簡単に言えば、事業収益のうち、借金を返すために使われる割合を表す指標です。
水道事業では、設備や施設更新による借入(企業債)が多く、この返済負担が経営をしめつけることがあります。
この指標は、地方公共団体の財政健全化を図る「健全化判断比率」の一部として、公共団体にも義務的に算定・公表が課されています。( 参考:地方公共団体の財政の健全化に関する法律(財政健全化法))
構造を知ろう:分子・分母と計算式
📌 基本式(%表示)
企業債償還比率 =(企業債元利償還額 ÷ 営業収益) × 100
- 分子(企業債元利償還額):元金返済+利息支払額の合計。
- 分母(営業収益):水道料金収入・加入金・受託収入などの 事業収益全体。
例を出すと
| 項目 | 金額(百万円) | 説明 |
|---|---|---|
| 営業収益 | 2,500 | 水道料金など |
| 元利償還額 | 250 | 元金200 + 利息50 |
| 償還比率 | 10.0% | =250 ÷ 2,500 × 100 |
このモデルなら、収益の10%が借金返済に充てられている、という感覚になります。
参考として、公営企業の用語解説でも「企業債元利償還金対料金収入比率」などの類似指標が紹介されています。 (参考:hygshinko.or.jp)
この比率、どう使われるの?目安と見るべき視点
🔍 目安はどこに?
健全化判断比率の中の「実質公債費比率」は、地方債や企業債の返済負担を捉える指標で、その枠組みに近い性格を持ちます。一般に、25%前後が早期健全化基準の目安とされています。(参考:防府市公式サイト)

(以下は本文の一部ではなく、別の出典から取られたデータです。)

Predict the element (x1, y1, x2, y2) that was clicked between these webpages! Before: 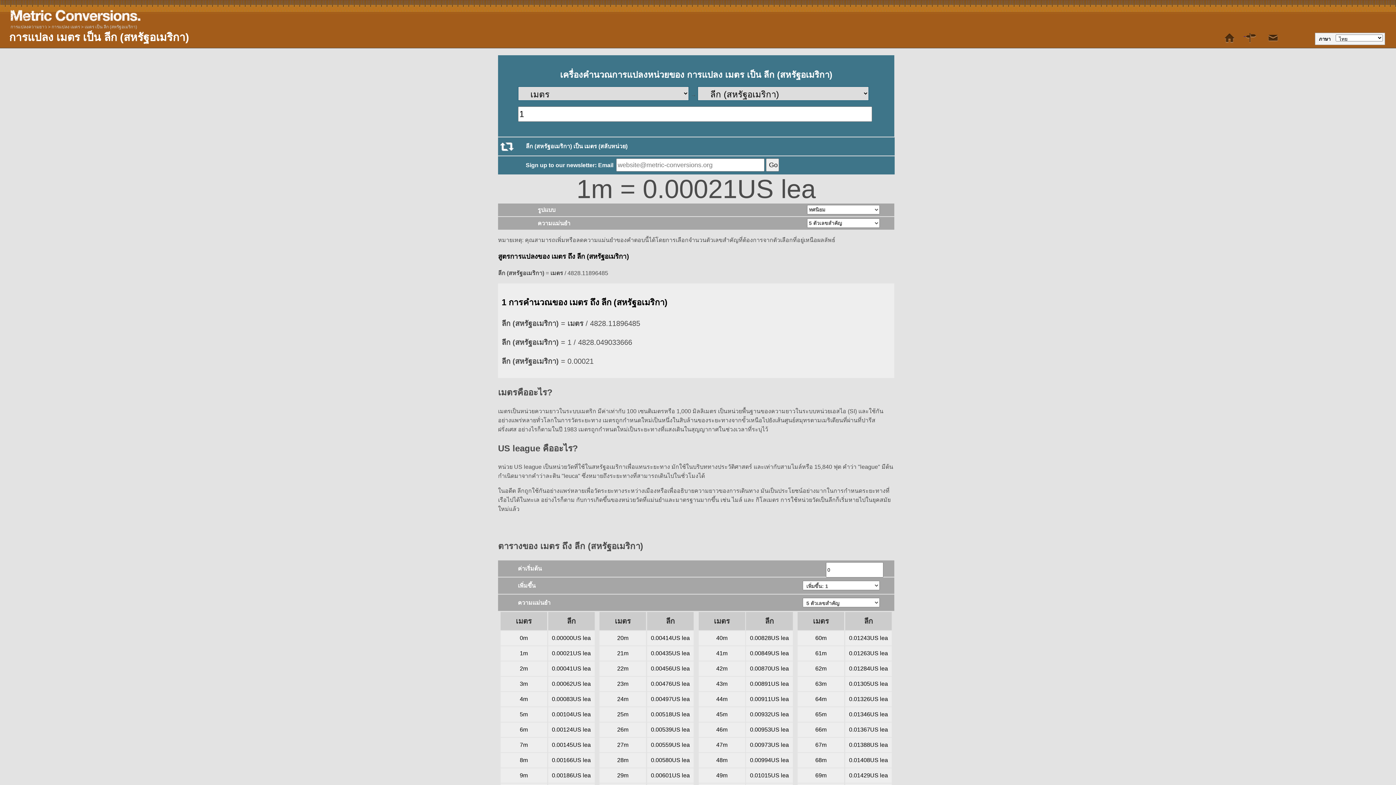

ただし、水道事業だけを切り取った指標には明確な全国基準がないため、あくまで比較目線・自団体の過去との比較で判断が重要です。
📈 単年度だけで判断しないで!
- 更新投資や臨時的な借入で一時的に比率が高まることがあります。
- 金利の変動、借り換え条件の変更、補助金や繰入の有無も影響を与えます。
したがって、「過去5年程度の推移」や「他事業(上水・下水など)との比較」で傾向を読むことが実務では肝要です。
注意したいポイント
- 借金返さないことが最善?
返済比率が低くても、設備更新を絞りすぎればサービス低下に繋がるリスクあり。 - 営業収益の範囲を揃える
「料金収入のみ」で比率を出すのは誤差を生みやすい。加入金・受託収入も含めて検討を。 - 繰入金の補填が多いと実態が見えにくくなる
他会計からの繰入を多用している場合、実際の事業収益での返済力を別に評価すべき。
公表データから拾える実例
たとえば、神奈川県のある市では、令和5年度決算に基づく資料で、実質公債費比率の算定において「公営企業債に対応する繰出金」などが含まれる形で計算しているデータが見られます。(参考:伊勢原市公式サイト)

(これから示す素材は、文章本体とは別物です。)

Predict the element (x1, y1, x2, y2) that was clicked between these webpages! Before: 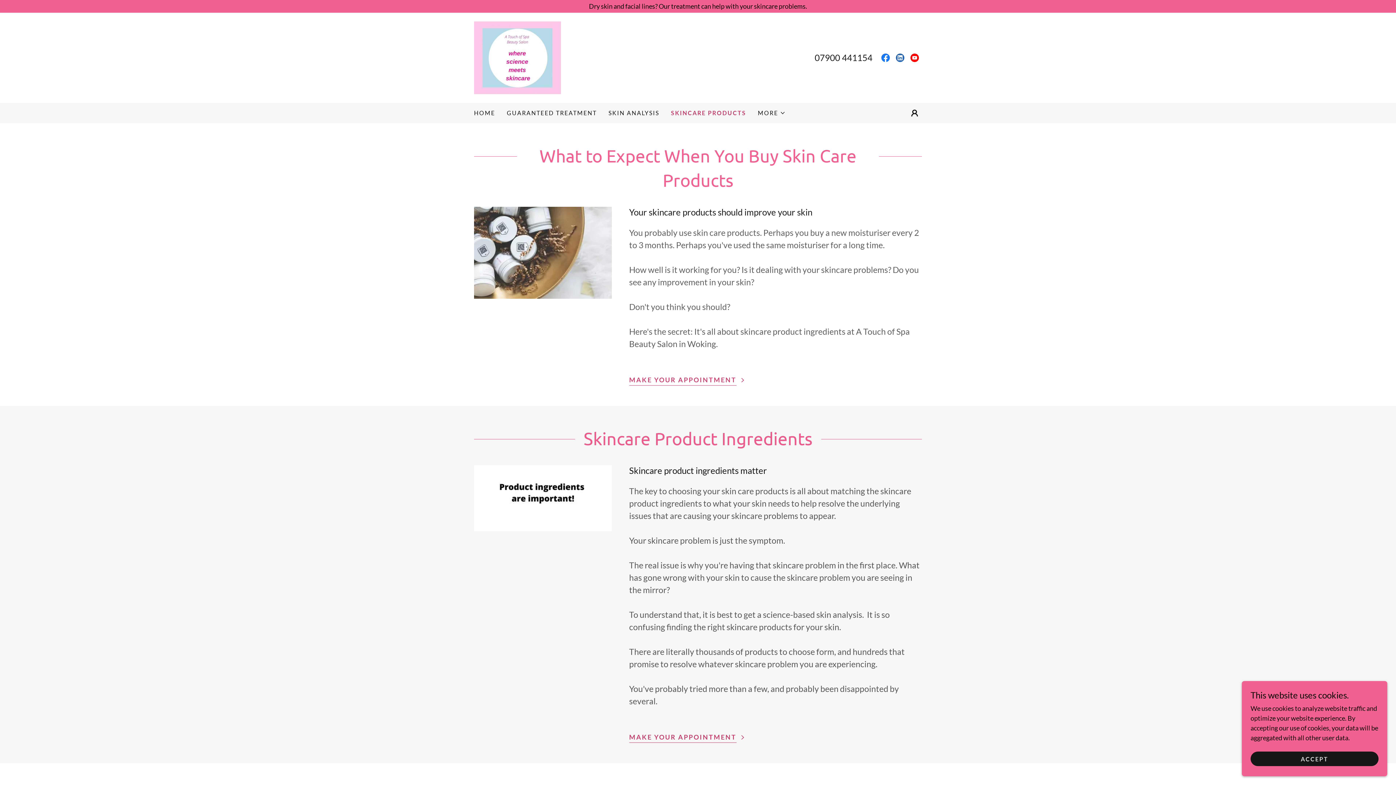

また、福井県坂井市の資料では、実質公債費比率が令和4年度で 7.8% という実例も出ています。(参考:堺市公式サイト)
このような数字を、自分の団体と比較する出発点にできます。
今日のまとめ(コラム風)
- 企業債償還比率 は、借金返済の“重み”を収益ベースで感じ取るための指標。
- 単年度だけで判断せず、期間推移や背景要因に目を配ることが大切。
- 公表データとの比較をすることで、自団体の立ち位置をつかめます。